The Important Distinction
The popup does not depend on “which model is smart enough.” It depends on which runtime emits the lifecycle events that FleetCrown and Beacon need in order to know a session has reached a stopping point.
That is why Claude works today.
Why Claude Works
Claude is currently the only interactive runtime in this setup that is wired into a real stop path.
The chain is:
- Claude finishes a turn.
- Claude fires a local hook.
- The hook runs the bridge script.
- The bridge writes lifecycle state and launches Beacon.
- Beacon renders the continuation UI.
That is enough to create a real loop.
Why Codex Does Not Behave The Same Way
Codex can launch and accept work, but the interactive local session path does not currently emit an equivalent “finished and waiting” event in this setup.
So the system can know:
- Codex is running
- Codex received a prompt
But it cannot reliably know:
- Codex has reached the point where the popup should appear
That is the missing piece.
Why Gemini Does Not Behave The Same Way
Gemini is even less integrated. Detection of a CLI is not the same thing as orchestration. Without prompt flow, lifecycle emission, and continuation routing, the agent is not participating in the same operating loop yet.

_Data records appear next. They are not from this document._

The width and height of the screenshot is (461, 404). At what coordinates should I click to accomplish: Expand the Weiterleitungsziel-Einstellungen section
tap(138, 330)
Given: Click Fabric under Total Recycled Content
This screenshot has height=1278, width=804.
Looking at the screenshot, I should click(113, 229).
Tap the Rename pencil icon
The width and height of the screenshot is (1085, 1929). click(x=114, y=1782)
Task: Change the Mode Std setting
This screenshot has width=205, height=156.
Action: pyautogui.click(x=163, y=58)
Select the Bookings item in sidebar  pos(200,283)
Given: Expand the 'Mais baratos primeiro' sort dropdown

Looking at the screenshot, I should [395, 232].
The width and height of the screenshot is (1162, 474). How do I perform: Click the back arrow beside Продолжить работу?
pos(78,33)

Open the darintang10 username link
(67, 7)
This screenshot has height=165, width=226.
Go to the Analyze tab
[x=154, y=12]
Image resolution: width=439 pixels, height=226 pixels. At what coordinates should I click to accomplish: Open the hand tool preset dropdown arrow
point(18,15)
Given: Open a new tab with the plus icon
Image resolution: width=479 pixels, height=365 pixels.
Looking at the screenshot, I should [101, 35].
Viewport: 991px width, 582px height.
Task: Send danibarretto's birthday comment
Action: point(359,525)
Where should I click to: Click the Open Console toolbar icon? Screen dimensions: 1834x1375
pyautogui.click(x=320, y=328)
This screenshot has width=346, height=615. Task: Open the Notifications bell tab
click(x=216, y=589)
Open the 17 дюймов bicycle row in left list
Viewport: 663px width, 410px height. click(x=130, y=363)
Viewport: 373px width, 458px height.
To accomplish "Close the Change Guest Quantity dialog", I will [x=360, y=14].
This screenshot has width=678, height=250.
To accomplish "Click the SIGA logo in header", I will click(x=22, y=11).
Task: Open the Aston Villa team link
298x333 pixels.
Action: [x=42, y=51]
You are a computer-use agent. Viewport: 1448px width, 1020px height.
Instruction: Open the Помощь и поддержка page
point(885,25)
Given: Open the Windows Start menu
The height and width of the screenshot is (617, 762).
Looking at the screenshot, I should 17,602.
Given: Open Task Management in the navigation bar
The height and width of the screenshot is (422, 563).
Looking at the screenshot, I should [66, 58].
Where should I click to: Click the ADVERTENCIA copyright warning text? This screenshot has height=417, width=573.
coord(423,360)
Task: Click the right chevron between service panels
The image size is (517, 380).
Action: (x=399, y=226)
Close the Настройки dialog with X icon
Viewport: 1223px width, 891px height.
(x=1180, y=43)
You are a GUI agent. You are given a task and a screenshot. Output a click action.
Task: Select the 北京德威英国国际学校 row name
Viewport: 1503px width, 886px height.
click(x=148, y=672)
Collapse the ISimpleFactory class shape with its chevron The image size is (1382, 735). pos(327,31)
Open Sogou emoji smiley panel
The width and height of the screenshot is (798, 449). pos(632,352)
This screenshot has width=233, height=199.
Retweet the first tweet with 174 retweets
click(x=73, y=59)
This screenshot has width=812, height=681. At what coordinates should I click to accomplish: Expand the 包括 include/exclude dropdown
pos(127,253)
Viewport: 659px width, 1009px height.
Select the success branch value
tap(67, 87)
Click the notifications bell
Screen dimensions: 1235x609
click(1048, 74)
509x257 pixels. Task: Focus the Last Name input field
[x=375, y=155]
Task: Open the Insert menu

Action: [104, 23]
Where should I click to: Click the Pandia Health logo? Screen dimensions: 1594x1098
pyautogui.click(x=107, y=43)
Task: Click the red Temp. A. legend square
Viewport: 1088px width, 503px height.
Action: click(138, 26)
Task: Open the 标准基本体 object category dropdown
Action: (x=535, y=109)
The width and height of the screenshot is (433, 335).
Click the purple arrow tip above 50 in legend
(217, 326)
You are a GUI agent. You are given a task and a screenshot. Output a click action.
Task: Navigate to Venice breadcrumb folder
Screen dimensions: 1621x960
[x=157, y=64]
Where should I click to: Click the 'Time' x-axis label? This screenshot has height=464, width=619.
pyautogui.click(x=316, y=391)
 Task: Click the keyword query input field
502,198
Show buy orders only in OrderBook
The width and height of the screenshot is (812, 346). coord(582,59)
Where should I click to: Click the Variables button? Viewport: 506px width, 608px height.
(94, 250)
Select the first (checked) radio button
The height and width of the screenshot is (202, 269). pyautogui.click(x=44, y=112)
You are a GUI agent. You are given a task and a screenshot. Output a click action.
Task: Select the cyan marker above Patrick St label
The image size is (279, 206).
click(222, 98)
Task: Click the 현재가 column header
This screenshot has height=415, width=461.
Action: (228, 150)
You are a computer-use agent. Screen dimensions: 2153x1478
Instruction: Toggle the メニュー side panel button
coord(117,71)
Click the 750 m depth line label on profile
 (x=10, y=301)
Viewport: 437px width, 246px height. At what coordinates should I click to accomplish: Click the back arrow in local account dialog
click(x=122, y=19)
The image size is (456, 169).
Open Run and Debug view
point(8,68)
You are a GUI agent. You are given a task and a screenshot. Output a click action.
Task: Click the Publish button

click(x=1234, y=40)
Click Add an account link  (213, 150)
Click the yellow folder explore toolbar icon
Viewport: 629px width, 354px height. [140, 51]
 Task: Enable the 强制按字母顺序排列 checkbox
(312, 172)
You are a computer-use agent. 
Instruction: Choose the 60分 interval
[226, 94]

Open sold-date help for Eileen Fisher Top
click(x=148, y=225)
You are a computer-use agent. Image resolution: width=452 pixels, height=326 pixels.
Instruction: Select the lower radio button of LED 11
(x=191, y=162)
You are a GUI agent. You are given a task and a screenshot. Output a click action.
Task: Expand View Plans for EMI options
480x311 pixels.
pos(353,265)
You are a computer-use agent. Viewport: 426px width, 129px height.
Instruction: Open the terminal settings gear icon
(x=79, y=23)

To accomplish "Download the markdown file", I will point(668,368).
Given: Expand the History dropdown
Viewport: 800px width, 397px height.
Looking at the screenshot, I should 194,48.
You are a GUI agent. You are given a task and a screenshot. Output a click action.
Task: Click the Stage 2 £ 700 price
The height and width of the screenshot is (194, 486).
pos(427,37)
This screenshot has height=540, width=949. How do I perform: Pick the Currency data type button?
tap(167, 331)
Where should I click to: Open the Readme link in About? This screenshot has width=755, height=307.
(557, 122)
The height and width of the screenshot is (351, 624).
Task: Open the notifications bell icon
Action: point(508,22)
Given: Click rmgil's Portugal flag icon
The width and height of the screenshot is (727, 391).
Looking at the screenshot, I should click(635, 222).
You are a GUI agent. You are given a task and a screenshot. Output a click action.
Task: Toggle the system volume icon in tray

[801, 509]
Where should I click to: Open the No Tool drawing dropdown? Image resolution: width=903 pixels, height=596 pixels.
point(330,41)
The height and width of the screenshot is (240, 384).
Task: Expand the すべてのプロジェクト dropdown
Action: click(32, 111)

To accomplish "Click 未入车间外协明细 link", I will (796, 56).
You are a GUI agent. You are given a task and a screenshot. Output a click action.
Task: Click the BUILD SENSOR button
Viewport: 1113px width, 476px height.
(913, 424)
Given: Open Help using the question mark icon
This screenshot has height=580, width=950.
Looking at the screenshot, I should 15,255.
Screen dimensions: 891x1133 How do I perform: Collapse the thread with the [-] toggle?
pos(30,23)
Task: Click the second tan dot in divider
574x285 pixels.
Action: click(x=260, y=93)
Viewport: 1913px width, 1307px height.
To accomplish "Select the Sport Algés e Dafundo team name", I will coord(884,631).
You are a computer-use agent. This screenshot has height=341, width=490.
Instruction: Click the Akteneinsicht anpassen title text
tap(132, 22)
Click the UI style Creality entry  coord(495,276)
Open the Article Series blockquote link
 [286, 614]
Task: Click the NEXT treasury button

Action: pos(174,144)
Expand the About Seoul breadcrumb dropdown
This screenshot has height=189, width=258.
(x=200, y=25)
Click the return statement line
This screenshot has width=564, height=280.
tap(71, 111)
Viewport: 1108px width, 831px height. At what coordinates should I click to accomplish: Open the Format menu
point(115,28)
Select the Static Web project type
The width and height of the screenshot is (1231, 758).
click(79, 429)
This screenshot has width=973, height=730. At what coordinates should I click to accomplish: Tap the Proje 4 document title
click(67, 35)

So the absence of popup support here is not surprising. It is simply unfinished integration.
Why OpenClaw Is Different
OpenClaw is better thought of as a runner or orchestrator backend than as a terminal-native interactive session loop.
It can:
- run tasks
- finish tasks
- persist run results
- produce summaries
But unless completion from OpenClaw is translated into the same waiting or completion event that Beacon expects, it will not feel equivalent to Claude from the operator’s point of view.
So OpenClaw is not the same problem as Codex. It does not need the same implementation path. It still needs the same system semantics.
Why OpenRouter Is A Different Category Entirely
OpenRouter is a provider abstraction, not a local session runtime.
That means OpenRouter itself does not have a popup path. A client or runtime using OpenRouter would need to emit session lifecycle events. Without that, asking whether OpenRouter “supports the popup” is the wrong question.
The right question is:
Which runtime is using OpenRouter, and does that runtime participate in the FleetCrown lifecycle contract?
The Better Way To Phrase The Problem
The wrong question is:
Which models support the popup?
The correct question is:
Which session runtimes emit the lifecycle events that FleetCrown needs to drive the popup?
That wording forces cleaner architecture and avoids mixing up:
- model
- provider
- runtime
- orchestration layer
The Bottom Line
Claude gets the popup because Claude is the only runtime in this setup with a fully wired lifecycle callback path into Beacon.
Codex, Gemini, OpenClaw, and OpenRouter do not all fail for the same reason, but they all currently miss the same product outcome: they are not yet participating in a neutral, shared session lifecycle that drives the continuation loop.